ACCORDINGLY, the Court finds Judge Rolando G. How guilty of simple ignorance of the law and REPRIMANDS him with a STERN WARNING that a repetition of the same or similar acts will be dealt with more severely.

SO ORDERED.

Ynares-Santiago, (Chairperson), Callejo, Sr., and Chico-Nazario, JJ., concur.



[1] Rollo, pp. 1-29.

[2] Id. at 519-520.

[3] Id. at 410-419.

[4] Id. at 522-524.

[5] Id. at 527-528.

[6] Id. at 529-530.

[7] Sec. 7, Rule 114, Revised Rules on Criminal Procedure.

[8] 336 Phil. 214 (1997).

[9] Paderenga v. Court of Appeals, 317 Phil. 862, 876 (1995).

[10] Supra note 8.

[11] Id.

[12] Id., citing Francisco, Ricardo J., Criminal Procedure, 1993 ed., p. 226, citing Rex v. Wilkee, 4 Burr., 2527; 98 Reprint, 327, citing in note 26 (a), 6 C.J., p. 254.

[13] Id. at note 9.

[14] Section 13, Article III, 1987 Constitution.

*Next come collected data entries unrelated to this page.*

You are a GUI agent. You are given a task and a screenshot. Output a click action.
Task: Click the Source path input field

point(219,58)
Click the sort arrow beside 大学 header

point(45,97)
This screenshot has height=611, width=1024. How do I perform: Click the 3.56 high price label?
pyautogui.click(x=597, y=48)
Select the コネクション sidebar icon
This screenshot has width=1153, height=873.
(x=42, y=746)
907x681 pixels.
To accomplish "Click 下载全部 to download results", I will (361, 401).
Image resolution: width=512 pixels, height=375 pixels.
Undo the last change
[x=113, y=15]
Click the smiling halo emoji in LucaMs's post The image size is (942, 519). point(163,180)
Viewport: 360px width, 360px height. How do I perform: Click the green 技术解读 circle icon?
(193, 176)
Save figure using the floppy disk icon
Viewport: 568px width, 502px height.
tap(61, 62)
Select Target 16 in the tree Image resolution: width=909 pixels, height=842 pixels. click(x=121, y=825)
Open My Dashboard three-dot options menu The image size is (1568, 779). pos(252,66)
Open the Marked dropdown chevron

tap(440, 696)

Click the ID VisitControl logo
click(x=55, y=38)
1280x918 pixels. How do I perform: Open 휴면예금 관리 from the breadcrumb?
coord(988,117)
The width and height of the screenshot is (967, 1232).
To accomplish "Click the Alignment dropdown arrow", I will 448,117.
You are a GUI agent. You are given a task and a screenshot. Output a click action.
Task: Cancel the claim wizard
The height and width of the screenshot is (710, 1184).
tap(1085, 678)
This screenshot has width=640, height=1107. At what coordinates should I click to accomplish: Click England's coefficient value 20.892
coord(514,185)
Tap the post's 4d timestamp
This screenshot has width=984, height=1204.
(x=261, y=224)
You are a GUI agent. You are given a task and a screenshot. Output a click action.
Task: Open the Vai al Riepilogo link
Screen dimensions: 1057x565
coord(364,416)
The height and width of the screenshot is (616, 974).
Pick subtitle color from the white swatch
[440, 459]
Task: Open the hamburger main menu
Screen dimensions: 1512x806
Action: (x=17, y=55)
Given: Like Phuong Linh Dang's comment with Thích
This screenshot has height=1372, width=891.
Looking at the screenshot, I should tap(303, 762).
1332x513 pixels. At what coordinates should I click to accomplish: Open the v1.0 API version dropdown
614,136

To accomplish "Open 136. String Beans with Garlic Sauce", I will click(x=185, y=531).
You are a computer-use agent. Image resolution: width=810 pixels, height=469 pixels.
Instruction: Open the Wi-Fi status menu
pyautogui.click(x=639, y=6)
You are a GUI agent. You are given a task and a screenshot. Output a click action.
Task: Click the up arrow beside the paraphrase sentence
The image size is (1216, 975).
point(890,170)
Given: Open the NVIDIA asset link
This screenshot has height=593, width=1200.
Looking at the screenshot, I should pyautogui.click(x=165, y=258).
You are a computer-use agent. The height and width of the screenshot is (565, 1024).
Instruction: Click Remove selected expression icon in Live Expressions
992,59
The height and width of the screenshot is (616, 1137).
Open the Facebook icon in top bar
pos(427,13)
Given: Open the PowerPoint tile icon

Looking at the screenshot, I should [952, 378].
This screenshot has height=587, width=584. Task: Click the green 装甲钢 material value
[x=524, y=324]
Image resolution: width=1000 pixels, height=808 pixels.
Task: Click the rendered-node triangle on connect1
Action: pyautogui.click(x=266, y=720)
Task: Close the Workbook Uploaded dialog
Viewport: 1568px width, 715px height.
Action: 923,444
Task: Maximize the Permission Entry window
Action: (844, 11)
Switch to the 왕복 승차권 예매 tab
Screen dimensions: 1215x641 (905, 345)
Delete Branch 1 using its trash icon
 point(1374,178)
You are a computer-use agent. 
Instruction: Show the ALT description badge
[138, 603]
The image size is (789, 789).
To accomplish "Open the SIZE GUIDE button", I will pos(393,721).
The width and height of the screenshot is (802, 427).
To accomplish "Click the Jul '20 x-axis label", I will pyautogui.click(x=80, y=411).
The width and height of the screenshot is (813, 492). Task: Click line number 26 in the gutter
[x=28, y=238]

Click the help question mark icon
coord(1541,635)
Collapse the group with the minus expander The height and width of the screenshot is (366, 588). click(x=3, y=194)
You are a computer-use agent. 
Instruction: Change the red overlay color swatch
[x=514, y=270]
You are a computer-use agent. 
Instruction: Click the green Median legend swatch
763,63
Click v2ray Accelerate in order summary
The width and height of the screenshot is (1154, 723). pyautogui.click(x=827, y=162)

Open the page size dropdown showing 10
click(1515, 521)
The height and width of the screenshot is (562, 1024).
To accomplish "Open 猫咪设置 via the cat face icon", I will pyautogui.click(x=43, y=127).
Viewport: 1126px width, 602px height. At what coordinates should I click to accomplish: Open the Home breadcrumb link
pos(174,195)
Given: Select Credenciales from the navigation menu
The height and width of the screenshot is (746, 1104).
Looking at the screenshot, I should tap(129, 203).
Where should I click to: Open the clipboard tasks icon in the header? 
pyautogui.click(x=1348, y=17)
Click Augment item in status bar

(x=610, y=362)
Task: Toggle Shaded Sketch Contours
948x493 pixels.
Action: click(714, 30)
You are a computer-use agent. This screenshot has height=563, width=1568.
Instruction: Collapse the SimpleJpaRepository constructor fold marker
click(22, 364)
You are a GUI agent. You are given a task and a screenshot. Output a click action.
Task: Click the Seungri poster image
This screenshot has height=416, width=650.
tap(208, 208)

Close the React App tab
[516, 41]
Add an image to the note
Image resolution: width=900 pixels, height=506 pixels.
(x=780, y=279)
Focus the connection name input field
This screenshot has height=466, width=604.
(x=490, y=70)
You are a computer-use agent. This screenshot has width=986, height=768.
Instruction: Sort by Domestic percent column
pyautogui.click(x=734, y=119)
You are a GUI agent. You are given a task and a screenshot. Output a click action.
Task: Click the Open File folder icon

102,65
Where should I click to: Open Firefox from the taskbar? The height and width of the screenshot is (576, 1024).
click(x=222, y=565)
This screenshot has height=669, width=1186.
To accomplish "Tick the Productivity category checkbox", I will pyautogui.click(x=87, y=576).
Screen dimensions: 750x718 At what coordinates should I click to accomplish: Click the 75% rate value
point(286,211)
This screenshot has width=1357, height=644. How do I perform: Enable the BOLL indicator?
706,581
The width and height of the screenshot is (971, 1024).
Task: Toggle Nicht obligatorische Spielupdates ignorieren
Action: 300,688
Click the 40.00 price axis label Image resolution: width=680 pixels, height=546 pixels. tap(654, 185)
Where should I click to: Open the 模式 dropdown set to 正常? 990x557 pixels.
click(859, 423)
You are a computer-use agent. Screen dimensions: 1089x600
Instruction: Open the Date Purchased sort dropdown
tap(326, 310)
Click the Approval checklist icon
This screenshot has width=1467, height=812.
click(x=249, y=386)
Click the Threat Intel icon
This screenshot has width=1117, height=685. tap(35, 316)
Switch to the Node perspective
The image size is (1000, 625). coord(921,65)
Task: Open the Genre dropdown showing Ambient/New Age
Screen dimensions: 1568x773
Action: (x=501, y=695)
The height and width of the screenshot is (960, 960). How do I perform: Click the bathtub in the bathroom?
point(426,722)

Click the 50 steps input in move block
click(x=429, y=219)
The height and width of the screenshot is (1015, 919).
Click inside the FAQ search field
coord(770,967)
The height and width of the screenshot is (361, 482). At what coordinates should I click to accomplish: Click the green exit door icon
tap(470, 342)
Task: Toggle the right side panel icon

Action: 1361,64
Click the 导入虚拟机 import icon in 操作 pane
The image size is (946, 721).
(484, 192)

Section 13.  All persons, except those charged with offenses punishable by reclusion perpetua when evidence of guilt is strong, shall, before conviction, be bailable by sufficient sureties, or be released on recognizance as may be provided by law.  The right to bail shall not be impaired even when the writ of habeas corpus is suspended.  Excessive bail shall not be required.

[15] Rollo, pp. 17-18.

[16] Id. at 523.

[17] Hilado v. Reyes, A.M. No. RTJ-05-1910, April 15, 2005, 456 SCRA 146, 162.

[18] Sacmar v. Reyes-Carpio, A.M. No. RTJ-03-1766, March 28, 2003, 400 SCRA 32, 35.

[19] Managuelod v. Paclibon, Jr., A.M. No. RTJ-02-1726, March 29, 2004, 426 SCRA 377, 382.

[20] Officers and Members of the IBP, Baguio-Benguet Chapter v. Pamintuan, A.M. No. RTJ-02-1691, November 19, 2004, 443 SCRA 87, 110; Ong v. Rosete, A.M. No. MTJ-04-1538, October 22, 2004, 441 SCRA 150, 159; Pesayco v. Layague, A.M. No. RTJ-04-1889, December 22, 2004, 447 SCRA 450, 460; Dadizon v. Asis, A.M. No. RTJ-03-1760, January 5, 2004, 419 SCRA 456, 463-464; Zuño v. Cabebe, A.M. OCA No. 03-1800-RTJ, November 26, 2004, 444 SCRA 382, 391.

[21] Balsamo v. Suan, A.M. No. RTJ-01-1656, September 17, 2003, 411 SCRA 189, 200.

[22] Dantes v. Caguioa, A.M. No. RTJ-05-1919, June 27, 2005, 461 SCRA 236, 246.

[23] Francisco v. Cosico, A.M. No. CA-04-37, March 16, 2004, 425 SCRA 521, 525.